» What you need to do:
Output the data below in full, byte for byte. Nothing may differ.

» Dataset extract:

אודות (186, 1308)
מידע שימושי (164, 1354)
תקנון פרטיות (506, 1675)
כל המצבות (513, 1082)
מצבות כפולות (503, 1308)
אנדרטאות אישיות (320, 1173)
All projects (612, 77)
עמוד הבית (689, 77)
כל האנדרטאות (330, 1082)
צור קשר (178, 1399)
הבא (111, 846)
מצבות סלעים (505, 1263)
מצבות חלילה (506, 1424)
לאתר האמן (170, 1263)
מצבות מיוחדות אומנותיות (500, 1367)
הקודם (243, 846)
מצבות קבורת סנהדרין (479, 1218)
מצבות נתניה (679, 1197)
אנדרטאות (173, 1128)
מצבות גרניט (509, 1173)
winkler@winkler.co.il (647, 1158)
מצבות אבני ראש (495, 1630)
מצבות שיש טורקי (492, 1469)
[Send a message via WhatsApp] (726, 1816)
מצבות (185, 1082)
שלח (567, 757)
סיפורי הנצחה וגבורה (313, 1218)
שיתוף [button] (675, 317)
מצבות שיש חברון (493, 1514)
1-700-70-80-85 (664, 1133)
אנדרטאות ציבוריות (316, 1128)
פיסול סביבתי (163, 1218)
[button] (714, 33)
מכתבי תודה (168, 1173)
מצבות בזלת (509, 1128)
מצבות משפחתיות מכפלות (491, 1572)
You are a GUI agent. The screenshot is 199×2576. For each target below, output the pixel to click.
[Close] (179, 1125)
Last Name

» Response to this exercise:
אודות (186, 1308)
מידע שימושי (164, 1354)
תקנון פרטיות (506, 1675)
כל המצבות (513, 1082)
מצבות כפולות (503, 1308)
אנדרטאות אישיות (320, 1173)
All projects (612, 77)
עמוד הבית (689, 77)
כל האנדרטאות (330, 1082)
צור קשר (178, 1399)
הבא (111, 846)
מצבות סלעים (505, 1263)
מצבות חלילה (506, 1424)
לאתר האמן (170, 1263)
מצבות מיוחדות אומנותיות (500, 1367)
הקודם (243, 846)
מצבות קבורת סנהדרין (479, 1218)
מצבות נתניה (679, 1197)
אנדרטאות (173, 1128)
מצבות גרניט (509, 1173)
winkler@winkler.co.il (647, 1158)
מצבות אבני ראש (495, 1630)
מצבות שיש טורקי (492, 1469)
[Send a message via WhatsApp] (726, 1816)
מצבות (185, 1082)
שלח (567, 757)
סיפורי הנצחה וגבורה (313, 1218)
שיתוף [button] (675, 317)
מצבות שיש חברון (493, 1514)
1-700-70-80-85 (664, 1133)
אנדרטאות ציבוריות (316, 1128)
פיסול סביבתי (163, 1218)
[button] (714, 33)
מכתבי תודה (168, 1173)
מצבות בזלת (509, 1128)
מצבות משפחתיות מכפלות (491, 1572)
You are a GUI agent. The screenshot is 199×2576. For each target below, output the pixel to click.
[Close] (179, 1125)
Last Name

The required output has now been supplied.